Belling berichtete kurz, was er von der Jugend und der Studienzeit seines Freundes wußte.

»Sir Richard hat also darauf bestanden, daß er Ingenieur wurde?«

»Ja. Carley mußte dem Wunsch nachkommen, weil er finanziell von ihm abhängig war.«

»Er sagte ja auch, daß er in dem Haus seines Onkels wohnte, bevor er in die Tropen ging. Können Sie mir etwas mehr über das Verhältnis zwischen den beiden mitteilen?«

»Carley erhielt das Diplom als Zivilingenieur, nahm aber zunächst keine Stellung an. Als er noch im Hause seines Vaters war, wurde er knappgehalten. Erst als er zu seinem Onkel kam, hatte er mehr Geld und stürzte sich in einen Strudel von Vergnügungen.«

»Wollen Sie damit sagen, daß er viel in Gesellschaft von Frauen war?«

»Das weniger. Aber bei jedem sportlichen Ereignis war er zu finden. Sir Richard wurde das zuviel, und er war nicht damit einverstanden. Oft machte er Carley Vorhaltungen, und ich weiß, daß er damals schlecht auf ihn zu sprechen war.«

»Hat sich das später geändert?«

»Die Beziehungen zwischen den beiden spitzten sich immer mehr zu, so daß Carley schließlich froh war, als sein Onkel ihm eine Stellung bei den Birmanischen Staatsbahnen verschaffte. Gestern abend erzählte er mir, daß sich von da ab das Verhältnis zwischen ihnen dauernd besserte. Er hatte sogar einen regen Briefwechsel mit seinem Onkel, und sie schienen ausgezeichnet miteinander zu stehen. Um so mehr war er natürlich enttäuscht, als er dann drei Monate lang nichts mehr von ihm hörte und hier in London den Eindruck gewinnen mußte, daß Sir Richard ihm aus dem Weg gehen wollte.«

»Carley war nun viereinhalb Jahre lang in den Tropen – hat er sich Ihrer Meinung nach in seinem Charakter geändert?«

»Nein, nicht im mindesten. Er ist noch der alte Draufgänger wie früher, und obwohl wir so lange nicht zusammengewesen sind, haben wir uns gleich wieder gut verstanden. Ich halte ihn für einen unbedingt zuverlässigen, ehrlichen Menschen.«

»Neigt er denn nicht zum Jähzorn?«

»Das ist wohl etwas zuviel gesagt, immerhin braust er leicht auf. Wenn er sich aber zu übereiltem Handeln hinreißen läßt, tut es ihm nachher sehr leid.«

Crawford dachte einige Zeit nach.

»Unparteiisch betrachtet, ist er bisher schwer belastet. Ich will ja in seinem Interesse hoffen, daß sich der Fall anders aufklärt.«

Belling wollte etwas zugunsten seines Freundes sagen, aber Crawford legte ihm die Hand auf den Arm.

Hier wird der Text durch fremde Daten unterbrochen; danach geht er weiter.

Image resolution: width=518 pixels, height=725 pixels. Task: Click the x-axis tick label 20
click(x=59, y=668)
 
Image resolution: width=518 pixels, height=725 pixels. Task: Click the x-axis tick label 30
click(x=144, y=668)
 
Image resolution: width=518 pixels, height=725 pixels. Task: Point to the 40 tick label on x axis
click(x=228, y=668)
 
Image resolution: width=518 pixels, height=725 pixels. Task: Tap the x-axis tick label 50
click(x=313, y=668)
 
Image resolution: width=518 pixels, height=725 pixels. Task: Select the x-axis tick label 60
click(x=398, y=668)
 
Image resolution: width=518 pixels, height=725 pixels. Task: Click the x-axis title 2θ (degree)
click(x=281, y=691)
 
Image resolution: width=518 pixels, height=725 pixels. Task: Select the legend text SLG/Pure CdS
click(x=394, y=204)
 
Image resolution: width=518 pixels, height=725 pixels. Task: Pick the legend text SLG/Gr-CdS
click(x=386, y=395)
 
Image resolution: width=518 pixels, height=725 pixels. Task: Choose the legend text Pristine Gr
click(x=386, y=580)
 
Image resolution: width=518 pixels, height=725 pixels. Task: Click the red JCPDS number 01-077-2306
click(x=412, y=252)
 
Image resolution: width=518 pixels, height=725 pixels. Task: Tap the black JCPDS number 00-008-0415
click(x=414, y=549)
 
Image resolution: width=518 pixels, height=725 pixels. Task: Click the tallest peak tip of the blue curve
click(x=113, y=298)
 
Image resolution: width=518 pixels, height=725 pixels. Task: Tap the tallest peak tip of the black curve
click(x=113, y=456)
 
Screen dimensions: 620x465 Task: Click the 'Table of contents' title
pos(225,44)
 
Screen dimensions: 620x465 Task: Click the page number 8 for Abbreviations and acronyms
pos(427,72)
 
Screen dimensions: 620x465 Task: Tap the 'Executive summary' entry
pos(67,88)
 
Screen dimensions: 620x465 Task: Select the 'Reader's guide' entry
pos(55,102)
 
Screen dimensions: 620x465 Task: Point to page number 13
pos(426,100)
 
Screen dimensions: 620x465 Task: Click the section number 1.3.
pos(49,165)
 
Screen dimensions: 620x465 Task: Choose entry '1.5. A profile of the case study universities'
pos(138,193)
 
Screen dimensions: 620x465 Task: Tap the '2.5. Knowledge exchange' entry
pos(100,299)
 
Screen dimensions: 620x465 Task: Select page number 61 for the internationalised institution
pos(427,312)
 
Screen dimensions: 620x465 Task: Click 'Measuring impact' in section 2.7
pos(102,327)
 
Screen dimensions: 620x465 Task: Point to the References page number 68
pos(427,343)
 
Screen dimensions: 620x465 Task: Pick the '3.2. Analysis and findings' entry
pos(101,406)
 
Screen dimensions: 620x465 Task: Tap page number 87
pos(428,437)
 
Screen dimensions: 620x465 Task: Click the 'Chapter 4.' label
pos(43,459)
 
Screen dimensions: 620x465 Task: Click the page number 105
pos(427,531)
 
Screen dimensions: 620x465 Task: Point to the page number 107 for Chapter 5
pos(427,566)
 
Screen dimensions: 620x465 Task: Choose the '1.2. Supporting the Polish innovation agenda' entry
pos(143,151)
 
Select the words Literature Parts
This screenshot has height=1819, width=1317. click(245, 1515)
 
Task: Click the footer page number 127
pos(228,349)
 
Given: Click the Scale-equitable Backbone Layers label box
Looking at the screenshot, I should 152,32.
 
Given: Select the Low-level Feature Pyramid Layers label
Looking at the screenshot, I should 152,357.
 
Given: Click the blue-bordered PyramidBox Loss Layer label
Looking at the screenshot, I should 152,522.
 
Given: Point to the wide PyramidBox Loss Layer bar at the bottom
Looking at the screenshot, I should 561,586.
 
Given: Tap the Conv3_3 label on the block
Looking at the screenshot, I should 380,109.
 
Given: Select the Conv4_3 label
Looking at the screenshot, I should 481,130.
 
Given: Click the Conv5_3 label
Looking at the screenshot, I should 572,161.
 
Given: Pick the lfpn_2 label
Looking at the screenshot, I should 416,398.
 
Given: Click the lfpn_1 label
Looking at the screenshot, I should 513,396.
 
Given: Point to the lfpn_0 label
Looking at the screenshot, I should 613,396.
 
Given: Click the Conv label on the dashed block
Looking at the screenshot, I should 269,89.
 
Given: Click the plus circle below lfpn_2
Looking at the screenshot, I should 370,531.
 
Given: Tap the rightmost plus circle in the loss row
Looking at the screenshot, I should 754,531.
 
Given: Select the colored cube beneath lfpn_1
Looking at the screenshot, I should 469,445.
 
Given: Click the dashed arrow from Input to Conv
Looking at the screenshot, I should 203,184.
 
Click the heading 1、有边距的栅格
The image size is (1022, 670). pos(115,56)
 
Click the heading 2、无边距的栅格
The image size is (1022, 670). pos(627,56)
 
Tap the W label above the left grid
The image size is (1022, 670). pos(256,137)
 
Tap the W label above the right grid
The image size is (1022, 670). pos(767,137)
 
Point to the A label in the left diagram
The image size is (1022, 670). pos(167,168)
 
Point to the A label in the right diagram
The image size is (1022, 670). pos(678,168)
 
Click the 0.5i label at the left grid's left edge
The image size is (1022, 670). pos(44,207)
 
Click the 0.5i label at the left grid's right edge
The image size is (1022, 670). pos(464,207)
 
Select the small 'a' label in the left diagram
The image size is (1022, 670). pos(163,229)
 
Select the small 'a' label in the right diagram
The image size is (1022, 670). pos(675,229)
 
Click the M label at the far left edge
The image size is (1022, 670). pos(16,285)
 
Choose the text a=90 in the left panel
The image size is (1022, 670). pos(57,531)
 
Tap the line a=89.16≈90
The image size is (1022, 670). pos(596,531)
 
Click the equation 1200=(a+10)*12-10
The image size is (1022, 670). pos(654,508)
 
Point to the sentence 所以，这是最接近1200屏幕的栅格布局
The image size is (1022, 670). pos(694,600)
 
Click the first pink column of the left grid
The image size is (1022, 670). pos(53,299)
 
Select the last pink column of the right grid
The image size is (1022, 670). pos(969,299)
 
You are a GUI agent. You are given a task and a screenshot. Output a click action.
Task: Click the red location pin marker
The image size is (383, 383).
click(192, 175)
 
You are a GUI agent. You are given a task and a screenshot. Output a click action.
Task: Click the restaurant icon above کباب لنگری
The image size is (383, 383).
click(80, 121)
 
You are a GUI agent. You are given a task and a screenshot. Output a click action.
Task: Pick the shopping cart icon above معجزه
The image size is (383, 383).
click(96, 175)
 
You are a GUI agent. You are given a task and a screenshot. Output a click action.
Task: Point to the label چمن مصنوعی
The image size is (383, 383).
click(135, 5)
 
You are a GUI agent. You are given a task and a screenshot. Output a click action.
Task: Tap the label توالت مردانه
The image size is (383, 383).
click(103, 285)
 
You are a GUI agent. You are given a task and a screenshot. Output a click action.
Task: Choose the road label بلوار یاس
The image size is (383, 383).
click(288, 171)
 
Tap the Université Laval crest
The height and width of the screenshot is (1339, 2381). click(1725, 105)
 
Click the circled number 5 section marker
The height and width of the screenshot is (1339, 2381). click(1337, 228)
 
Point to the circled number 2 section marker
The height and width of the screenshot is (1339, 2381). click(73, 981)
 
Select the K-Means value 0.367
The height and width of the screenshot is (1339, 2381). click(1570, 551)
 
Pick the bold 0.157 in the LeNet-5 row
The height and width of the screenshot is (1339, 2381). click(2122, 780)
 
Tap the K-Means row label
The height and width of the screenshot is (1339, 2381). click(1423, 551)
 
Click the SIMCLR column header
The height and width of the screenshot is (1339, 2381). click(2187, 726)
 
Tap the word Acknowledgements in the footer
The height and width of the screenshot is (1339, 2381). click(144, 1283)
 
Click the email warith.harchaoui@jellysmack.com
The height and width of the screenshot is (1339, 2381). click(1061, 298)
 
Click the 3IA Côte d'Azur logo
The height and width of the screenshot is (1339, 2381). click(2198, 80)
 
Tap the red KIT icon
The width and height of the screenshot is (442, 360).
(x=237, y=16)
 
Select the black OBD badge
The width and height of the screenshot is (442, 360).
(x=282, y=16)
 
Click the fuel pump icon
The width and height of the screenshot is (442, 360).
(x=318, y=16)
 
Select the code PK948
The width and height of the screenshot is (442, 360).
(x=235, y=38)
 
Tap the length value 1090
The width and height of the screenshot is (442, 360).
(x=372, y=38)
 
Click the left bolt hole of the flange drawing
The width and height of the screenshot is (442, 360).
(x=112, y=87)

»Ich weiß schon, daß Sie von seiner Unschuld überzeugt sind. Nun, wir werden ja weitersehen. Morgen früh bin ich um acht im Büro. Versuchen Sie, Rechtsanwalt Stetson morgen möglichst bald zu erreichen, und verabreden Sie etwas mit ihm. Am liebsten wäre es mir, wenn er nach Scotland Yard käme.«

Der Wagen hielt vor Bellings Wohnung in der Guildford Street.

»Also, auf Wiedersehen.«

Belling reichte dem Inspektor die Hand und stieg aus.